Merrill is also glad to see that parents are making healthier choices about food, especially meals and snacks at school. Soda and candy machines should not be a student's only choices at lunchtime. "Giving kids healthier options allows them more opportunities for choosing better foods," she says.
Hello, Harry Potter
With so much competition for their entertainment time and money, kids are not spending a lot of time reading for pleasure. What is the largest weapon against this decline? The Harry Potter series, the ubiquitous boy wizard is just one of the stars of challenging and engaging literature that seem to be drawing kids back to books. These huge-selling books may be aimed at youngsters but their universal appeal leads not just to reading, but to a shared experience with the whole family. Daunted by the number of pages or uncomfortable with some of the subject matter from Harry? No problem, just pick something more appropriate in terms of vocabulary, tone and content. The goal is to have a child who is a good reader and who enjoys doing it.

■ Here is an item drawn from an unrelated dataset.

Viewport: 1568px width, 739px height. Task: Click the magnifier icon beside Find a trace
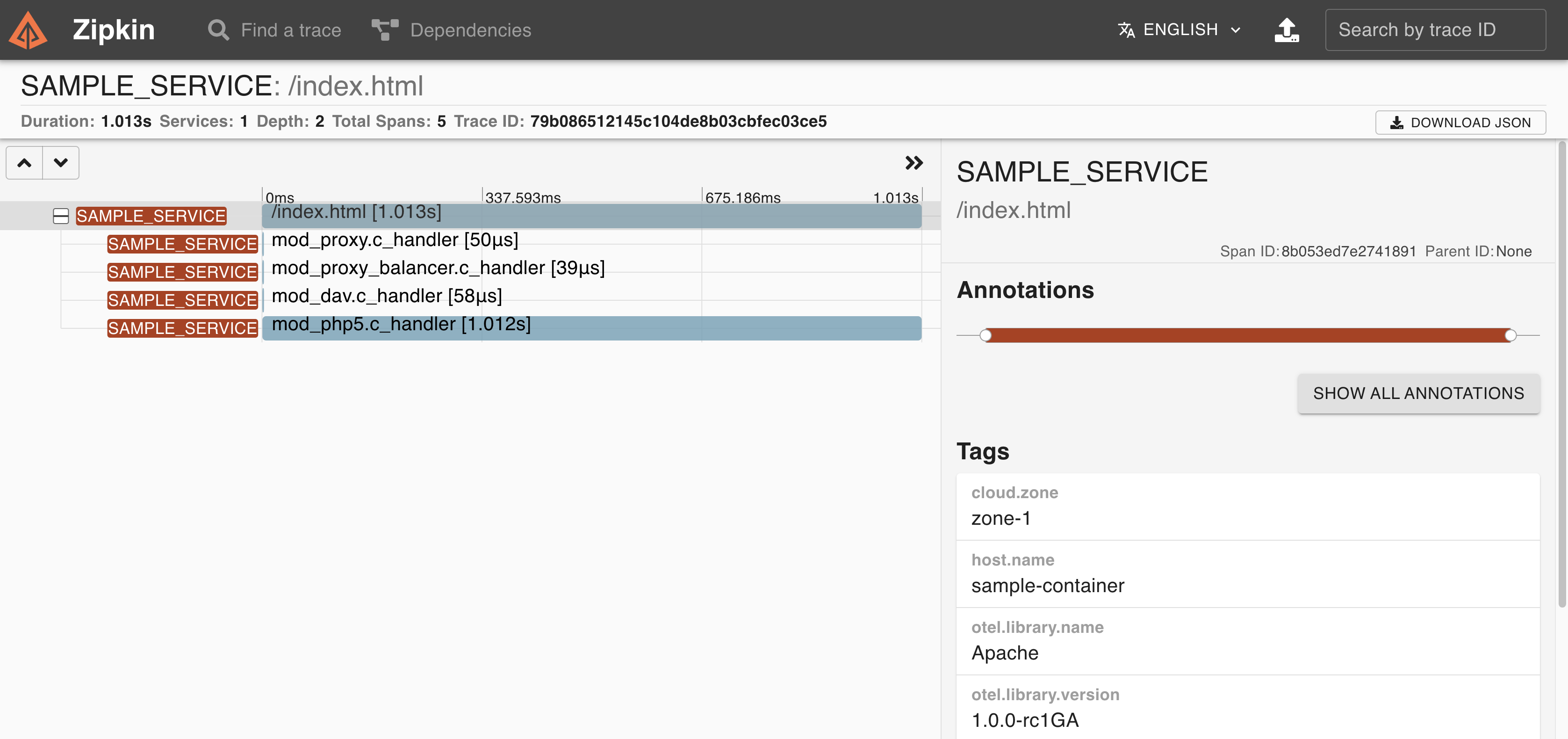218,30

Remember the days when writing an elementary school report on a foreign country meant breaking open an encyclopedia and copying down whatever it said about imports, exports, populations and the national flower?
These days, such an assignment would be more like developing a Web page dedicated to that country, e-mailing or chatting with some actual citizens and downloading a picture of the national flower for use on an in-class PowerPoint presentation.
"Our children are now much closer to being citizens of the world because of technology," says Susanne M. Alexander, a marriage counselor and mother of four in Cleveland, Ohio. "They not only meet people throughout the world, they can maintain relationships with people globally. It is highly beneficial for them to have a world view as they move into their lives independent of us, and it is also great that they have friends of many cultures to learn from and appreciate."
Yes, there are risks to technology and Internet usage, and caution and careful parental monitoring are of the utmost importance. That said, our young people have access to an unprecedented amount of information and are using it to develop the skills that will push technology, and society, even further into the future.